- Born: c. 1839 Danbury, Connecticut, US
- Died: Date of death unknown
- Buried: Danbury, Connecticut, US
- Allegiance: United States of America
- Branch: United States Army
- Rank: Corporal
- Unit: Company A, 8th Connecticut Volunteer Infantry Regiment
- Conflicts: American Civil War Battle of Chaffin's Farm;
- Awards: Medal of Honor

= Nathan E. Hickok =

Nathan E. Hickok (born c. 1839; date of death unknown) was an American soldier who fought in the American Civil War. Hickok received the United States' highest award for bravery during combat, the Medal of Honor.
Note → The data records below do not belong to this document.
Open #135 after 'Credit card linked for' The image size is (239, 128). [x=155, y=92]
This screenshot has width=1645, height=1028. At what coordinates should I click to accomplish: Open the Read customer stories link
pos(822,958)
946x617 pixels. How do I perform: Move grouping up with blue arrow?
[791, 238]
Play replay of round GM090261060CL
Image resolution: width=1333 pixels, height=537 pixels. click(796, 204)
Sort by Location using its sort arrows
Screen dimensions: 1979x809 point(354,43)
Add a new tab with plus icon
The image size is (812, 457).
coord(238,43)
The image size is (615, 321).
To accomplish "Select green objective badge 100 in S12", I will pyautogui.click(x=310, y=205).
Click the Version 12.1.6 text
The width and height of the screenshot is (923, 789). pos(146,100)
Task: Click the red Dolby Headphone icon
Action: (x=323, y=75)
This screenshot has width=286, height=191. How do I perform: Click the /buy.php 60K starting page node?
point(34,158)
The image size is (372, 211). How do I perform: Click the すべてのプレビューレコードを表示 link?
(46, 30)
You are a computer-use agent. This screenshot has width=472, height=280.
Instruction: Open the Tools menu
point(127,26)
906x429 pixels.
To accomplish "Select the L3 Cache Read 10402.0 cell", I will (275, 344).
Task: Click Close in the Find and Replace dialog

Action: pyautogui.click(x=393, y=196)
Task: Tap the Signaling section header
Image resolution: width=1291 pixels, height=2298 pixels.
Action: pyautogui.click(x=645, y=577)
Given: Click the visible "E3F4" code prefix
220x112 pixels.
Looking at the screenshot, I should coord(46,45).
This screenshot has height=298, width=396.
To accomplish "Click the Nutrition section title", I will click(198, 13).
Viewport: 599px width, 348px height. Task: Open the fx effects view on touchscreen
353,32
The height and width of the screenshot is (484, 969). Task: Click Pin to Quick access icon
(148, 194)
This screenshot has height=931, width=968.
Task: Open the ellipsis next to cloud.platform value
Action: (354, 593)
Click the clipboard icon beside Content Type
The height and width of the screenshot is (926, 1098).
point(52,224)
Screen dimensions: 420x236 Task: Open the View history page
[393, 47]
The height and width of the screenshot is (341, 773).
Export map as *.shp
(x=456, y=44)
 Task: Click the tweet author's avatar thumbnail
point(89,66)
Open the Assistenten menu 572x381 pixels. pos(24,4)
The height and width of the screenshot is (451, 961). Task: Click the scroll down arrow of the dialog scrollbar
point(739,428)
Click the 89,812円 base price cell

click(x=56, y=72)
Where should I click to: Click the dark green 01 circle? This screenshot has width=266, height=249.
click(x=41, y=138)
Hickok's medal was won for his actions at the Battle of Chaffin's Farm, on September 29, 1864. He was honored with the award on April 6, 1865.

Hickok was born in Danbury, Connecticut, where he entered service in the war and was buried.

==Medal of Honor citation==

The President of the United States of America, in the name of Congress, takes pleasure in presenting the Medal of Honor to Corporal Nathan E. Hickok, United States Army, for extraordinary heroism on 29 September 1864, while serving with Company A, 8th Connecticut Infantry, in action at Chapin's Farm, Virginia, for capture of flag.